Screenshot grounding data

====

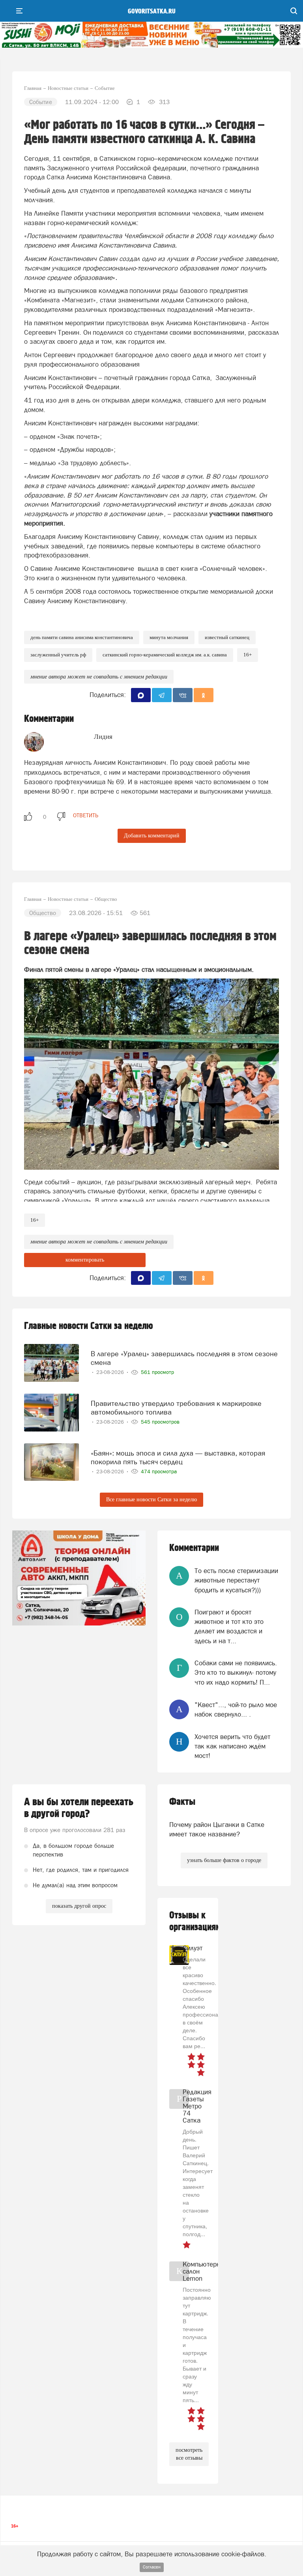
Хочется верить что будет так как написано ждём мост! (232, 1746)
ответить (85, 815)
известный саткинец (227, 637)
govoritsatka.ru (152, 11)
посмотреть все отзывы (189, 2454)
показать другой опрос (79, 1906)
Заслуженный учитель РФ (58, 655)
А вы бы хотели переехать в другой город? (78, 1808)
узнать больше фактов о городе (224, 1860)
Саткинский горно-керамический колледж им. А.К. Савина (165, 655)
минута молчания (169, 637)
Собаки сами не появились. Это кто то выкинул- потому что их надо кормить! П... (236, 1672)
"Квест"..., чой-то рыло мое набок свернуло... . (236, 1709)
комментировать (84, 1260)
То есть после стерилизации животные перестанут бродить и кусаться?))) (236, 1580)
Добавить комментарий (152, 836)
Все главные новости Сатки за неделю (151, 1499)
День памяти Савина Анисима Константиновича (81, 637)
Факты (182, 1802)
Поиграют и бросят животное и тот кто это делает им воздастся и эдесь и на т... (229, 1626)
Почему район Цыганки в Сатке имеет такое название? (216, 1829)
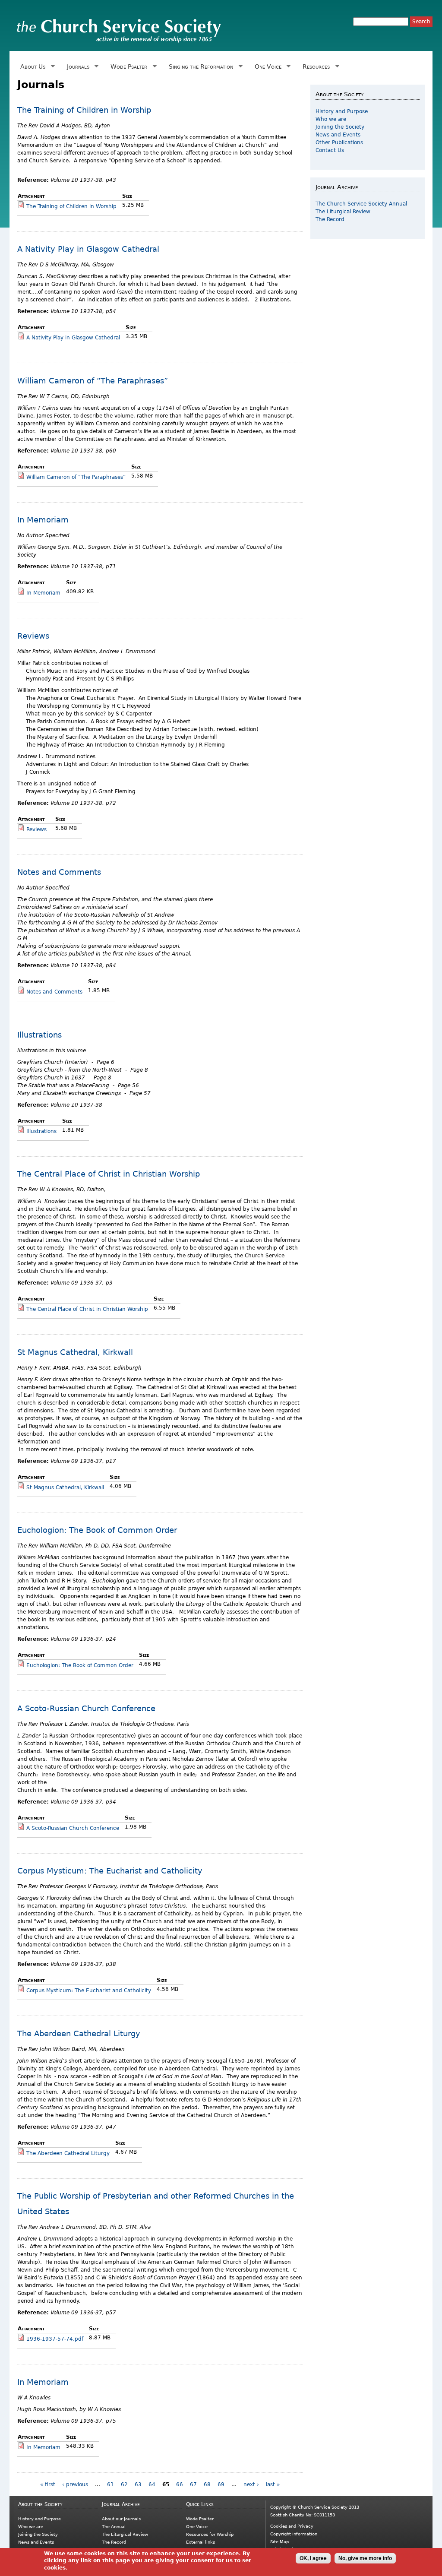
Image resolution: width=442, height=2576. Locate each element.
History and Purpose (342, 111)
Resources (315, 66)
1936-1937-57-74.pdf (54, 2339)
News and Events (338, 135)
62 (124, 2484)
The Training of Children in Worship (84, 109)
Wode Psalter (127, 66)
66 (179, 2484)
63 (138, 2484)
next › (251, 2484)
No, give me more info (365, 2558)
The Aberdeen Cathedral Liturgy (78, 2033)
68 (207, 2484)
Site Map (279, 2541)
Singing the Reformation (199, 66)
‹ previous (75, 2484)
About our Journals (121, 2518)
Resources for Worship (210, 2534)
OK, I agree (313, 2558)
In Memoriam (43, 519)
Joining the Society (340, 127)
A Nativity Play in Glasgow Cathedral (88, 248)
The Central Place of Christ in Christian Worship (108, 1173)
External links (200, 2542)
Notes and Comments (59, 872)
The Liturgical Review (343, 212)
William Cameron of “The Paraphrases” (92, 380)
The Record (330, 219)
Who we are (331, 119)
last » (273, 2484)
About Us (31, 66)
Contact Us (330, 150)
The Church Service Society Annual (361, 204)
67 (193, 2484)
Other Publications (339, 142)
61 (110, 2484)
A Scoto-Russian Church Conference (86, 1708)
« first (47, 2484)
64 (151, 2484)
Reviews (33, 635)
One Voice (266, 66)
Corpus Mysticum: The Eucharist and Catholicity (109, 1870)
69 (221, 2484)
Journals (76, 66)
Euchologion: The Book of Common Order (97, 1530)
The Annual (114, 2526)
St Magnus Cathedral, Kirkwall (75, 1352)
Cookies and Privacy (291, 2526)
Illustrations (39, 1034)
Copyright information (293, 2534)
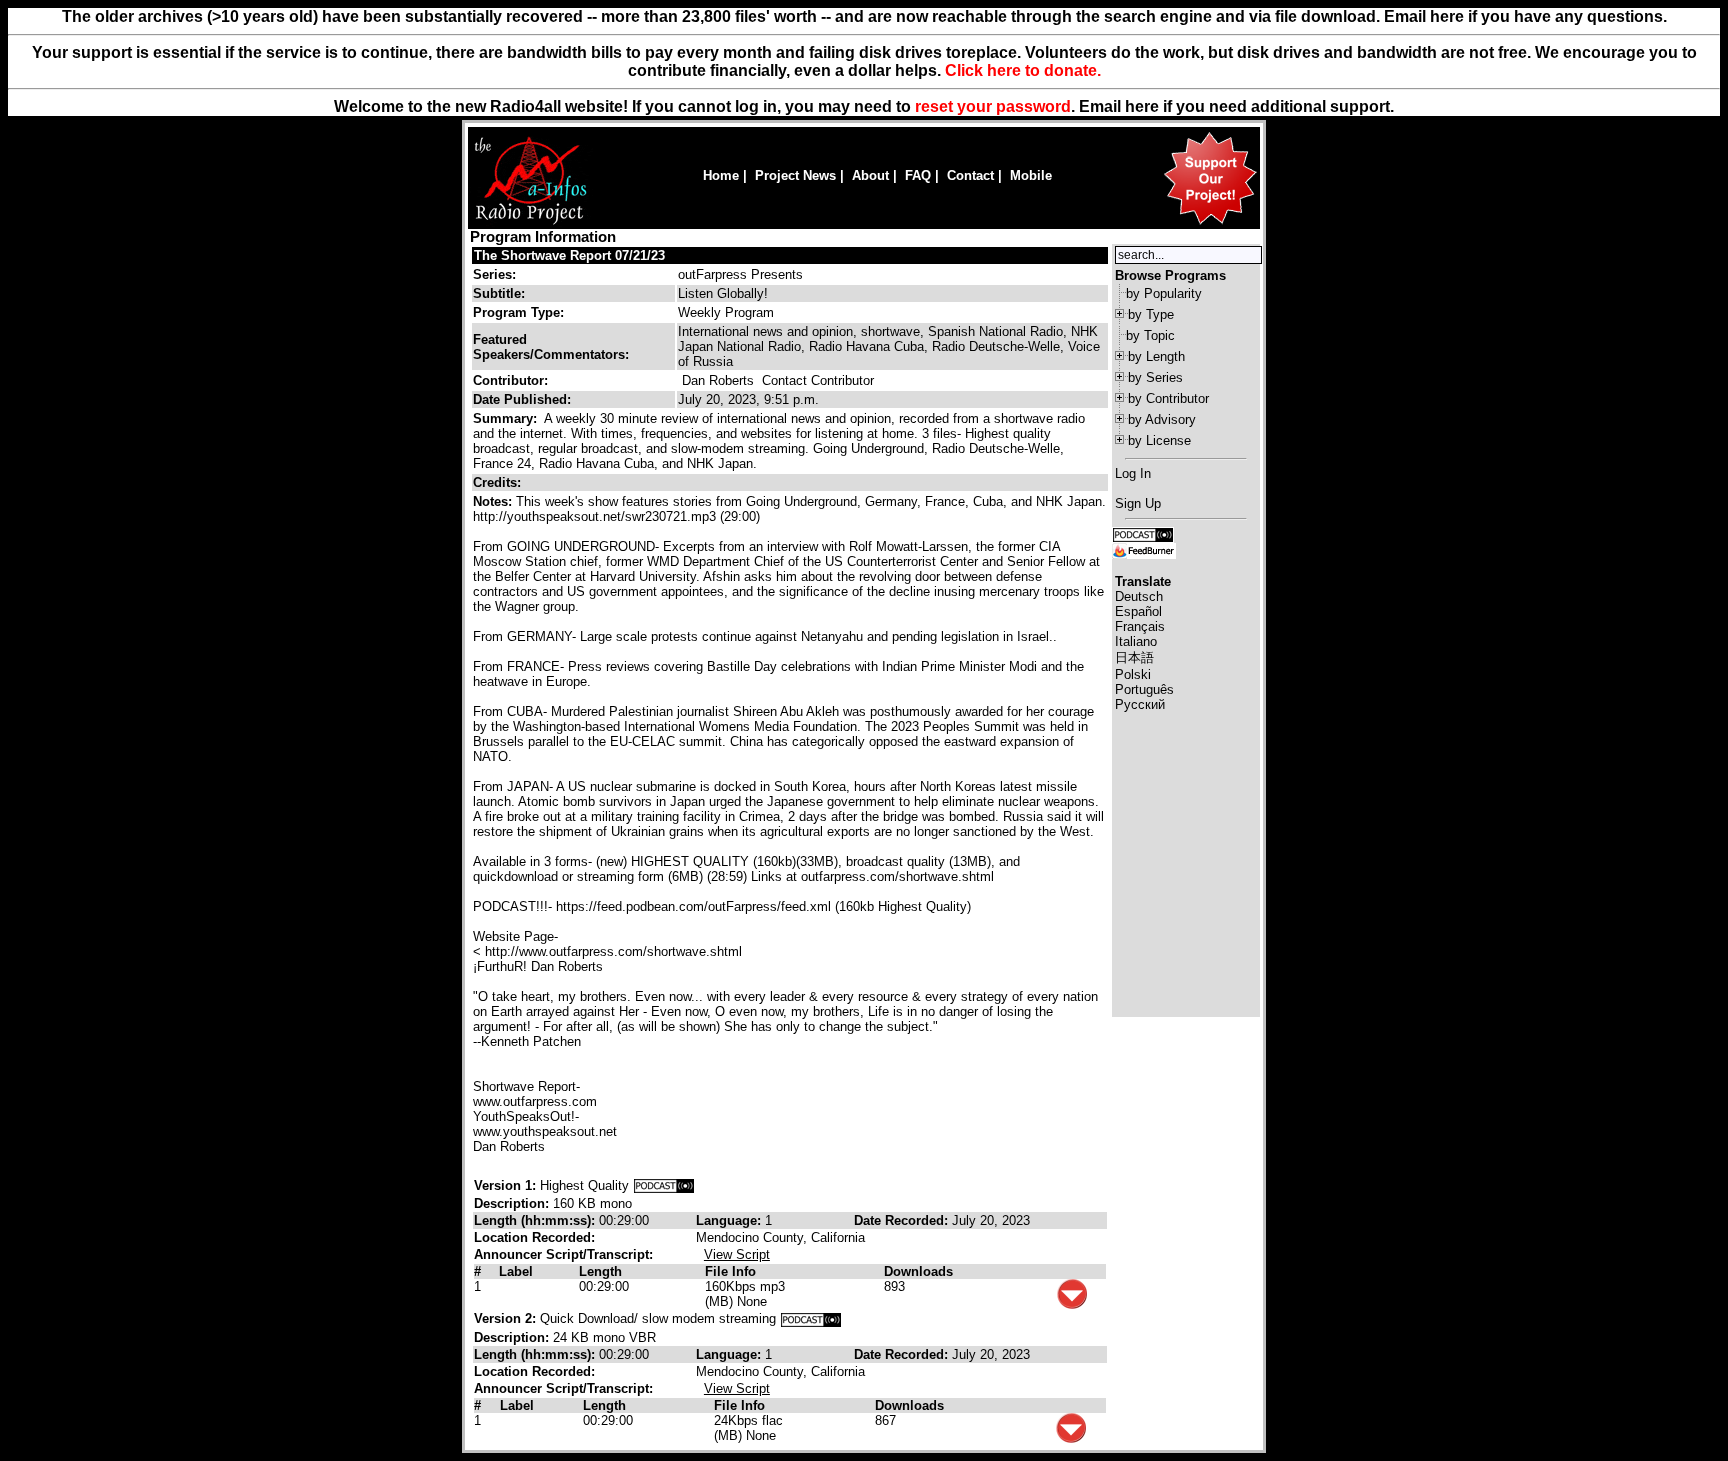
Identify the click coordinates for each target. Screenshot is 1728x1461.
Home (721, 175)
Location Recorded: (534, 1237)
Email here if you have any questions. (1525, 16)
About (870, 175)
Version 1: (505, 1185)
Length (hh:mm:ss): (536, 1220)
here (1142, 106)
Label (516, 1271)
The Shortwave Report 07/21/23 (569, 255)
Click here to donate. (1023, 70)
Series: (494, 274)
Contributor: (510, 380)
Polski (1133, 674)
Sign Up (1138, 503)
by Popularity (1164, 293)
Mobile (1031, 175)
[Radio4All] (530, 222)
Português (1144, 689)
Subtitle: (499, 293)
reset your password (993, 106)
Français (1140, 626)
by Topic (1150, 335)
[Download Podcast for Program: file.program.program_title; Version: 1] (664, 1185)
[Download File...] (1072, 1304)
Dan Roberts (718, 380)
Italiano (1136, 641)
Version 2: (505, 1318)
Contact (970, 175)
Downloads (918, 1271)
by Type (1151, 314)
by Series (1155, 377)
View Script (737, 1254)
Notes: (494, 501)
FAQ (918, 175)
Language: (730, 1220)
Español (1138, 611)
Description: (513, 1203)
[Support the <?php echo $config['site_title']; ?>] (1210, 223)
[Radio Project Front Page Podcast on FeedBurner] (1144, 549)
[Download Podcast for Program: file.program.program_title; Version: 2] (811, 1318)
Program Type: (518, 312)
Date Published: (522, 399)
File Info (730, 1271)
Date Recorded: (903, 1220)
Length (600, 1271)
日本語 (1134, 657)
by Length (1156, 356)
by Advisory (1162, 419)
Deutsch (1139, 596)
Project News (795, 175)
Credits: (499, 482)
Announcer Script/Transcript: (563, 1254)
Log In (1133, 473)
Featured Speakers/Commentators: (551, 347)
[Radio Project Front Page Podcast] (1143, 533)
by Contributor (1168, 398)
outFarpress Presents (740, 274)
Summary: (507, 418)
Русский (1140, 704)
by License (1159, 440)
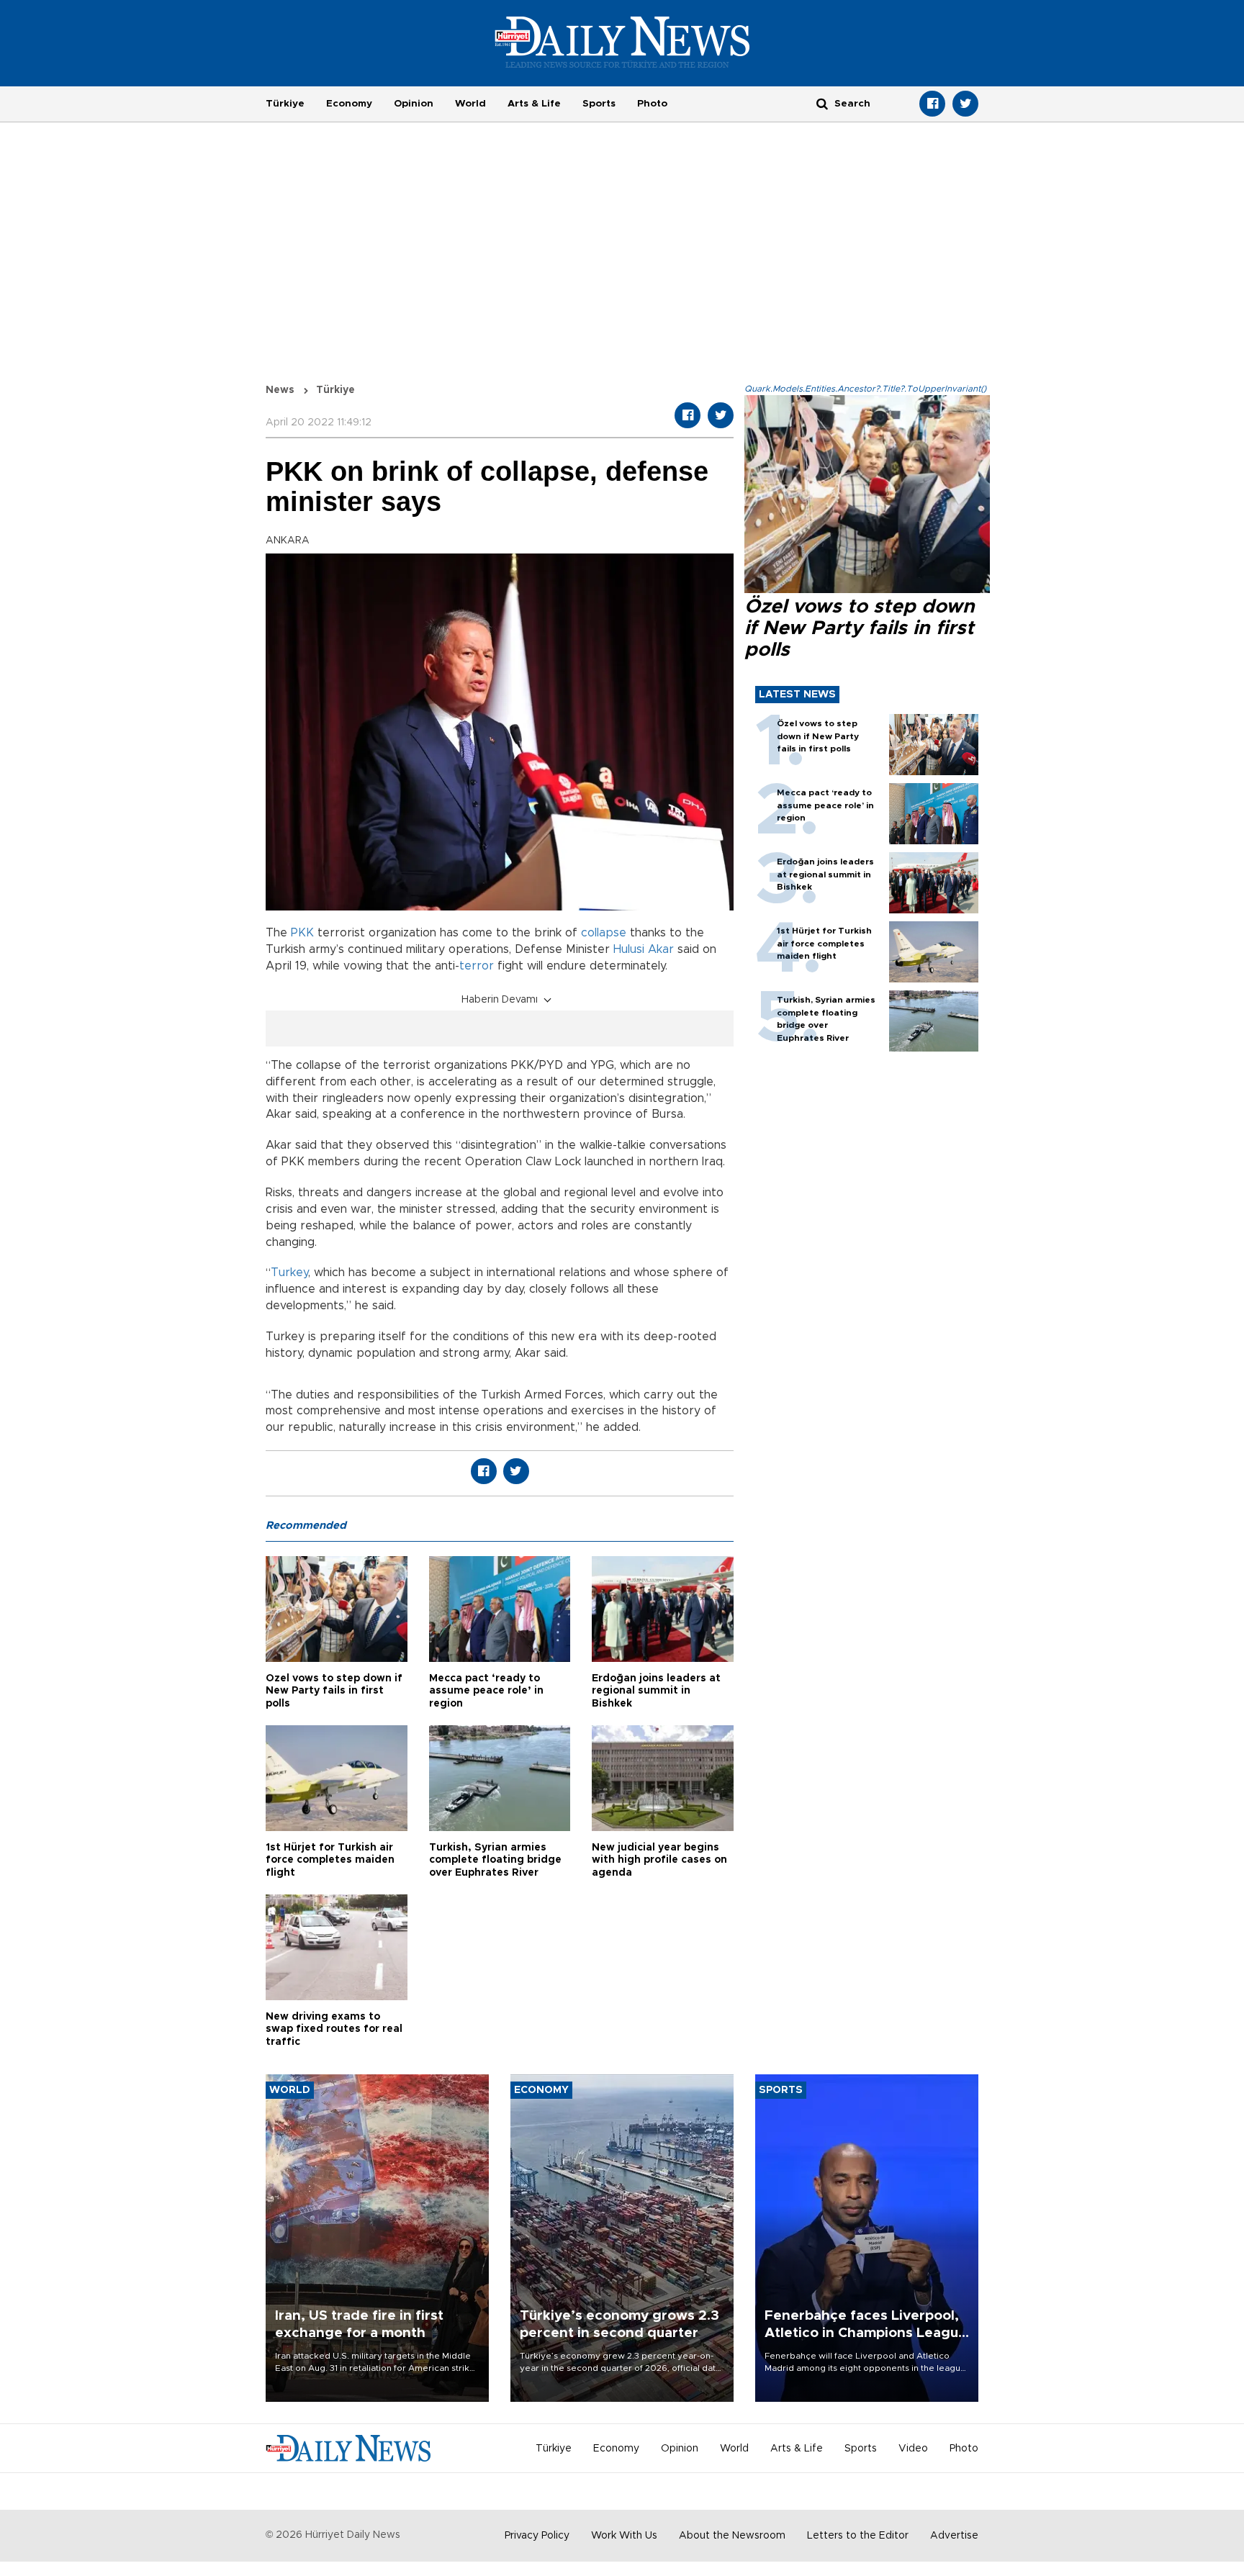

====

__Exercise__:
Take the lines above from the one containing "The Record (330, 219)" to the one containing "One Voice (266, 66)" and retype them exactly, both ends included, with nothing added.

__Completed exercise__:
The Record (330, 219)
Who we are (331, 119)
last » (273, 2484)
About Us (31, 66)
Contact Us (330, 150)
The Church Service Society Annual (361, 204)
67 (193, 2484)
Other Publications (339, 142)
61 (110, 2484)
A Scoto-Russian Church Conference (86, 1708)
« first (47, 2484)
64 (151, 2484)
Reviews (33, 635)
One Voice (266, 66)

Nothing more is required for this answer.